Seeing a lot of this on the timeline:

If you’ve got little kids, it’s perfect. Put them down at 8:30 and you’re home free. You’re done brushing teeth and washing faces and trying to get the younger one to sit on the damn potty. What’s actually annoying is when these games start at  7 p.m. or 7:30 and you’re relegated to watching on your phone, because your four year old has once again commandeered the 75-inch TV to watch The Little Mermaid for the 700th time, and even then, you can’t sit still for one offensive possession because she needs a drink, or a snack, or her sister pulled her hair, or some other such nonsense. So you end up pausing the game and then have to catch up after putting them down for bed, which also requires you to stay off social media in order to avoid spoilers.

Speaking of which, who are these strange people who put their kids to bed at 7 p.m.? What time do they get up? 5 a.m.? 6 a.m.? News flash: if you put them down later, they’ll sleep later.

Anyway, if you want something to complain about, try being an East Coast UFC fan. 99% of the pay-per-views start at 10 p.m. eastern, no matter where in the country the actual event is taking place. Vegas? 10 p.m. EST for the main card. Dallas? 10 p.m. EST. Barrow, Alaska? 10 p.m. By the time Alex Pereira gets to the Octagon, it’s 1 in the morning and your wife is already asleep and you’re pretty close yourself.

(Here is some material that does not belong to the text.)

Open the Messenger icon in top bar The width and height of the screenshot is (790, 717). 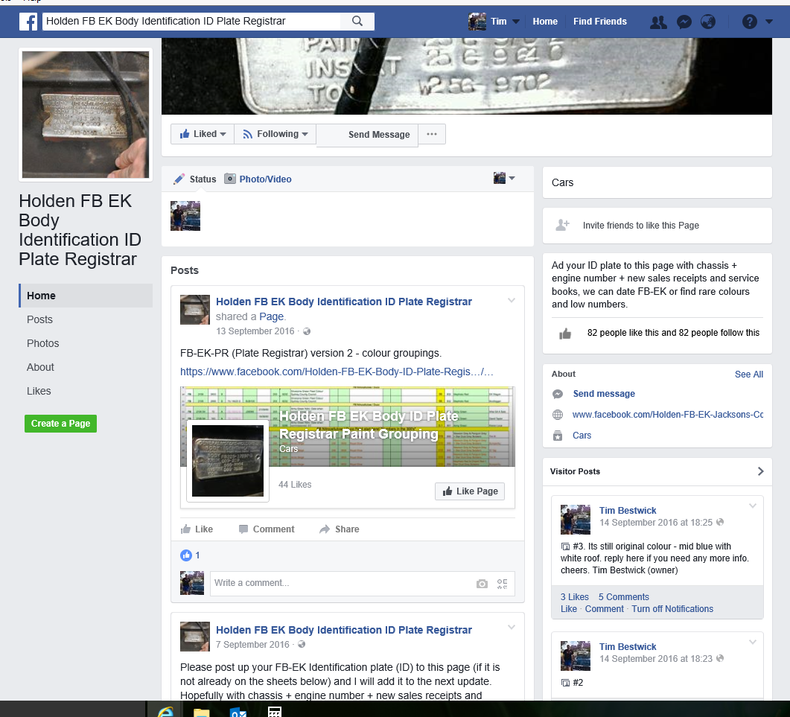coord(684,22)
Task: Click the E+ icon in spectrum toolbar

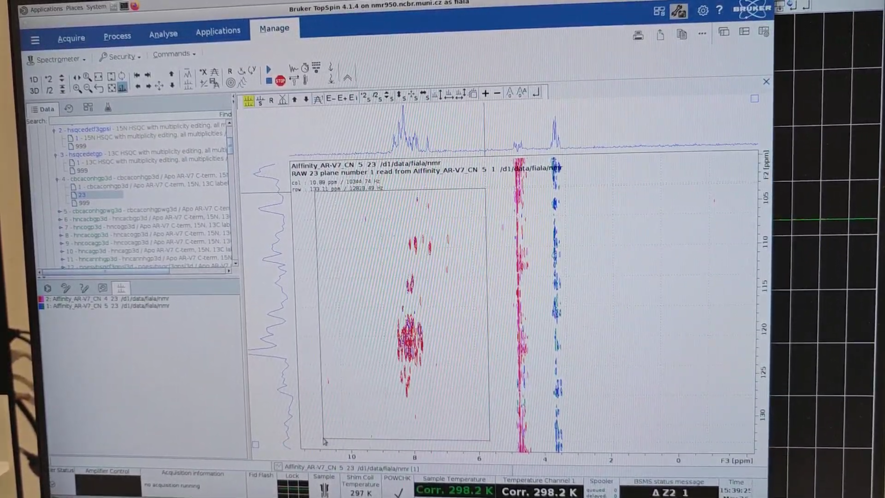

Start times are what they are. It’s impossible to please everybody. If you start at  7 p.m., it sucks for parents. If you start at 9 p.m., it sucks for people who work at 6 a.m. If you start at 8 p.m., the overnight nurse doing four 12s is screwed. Bottom line is that we all have to find a way. It’s the playoffs. The game is gonna be over when, 11:30? That’s not horrible.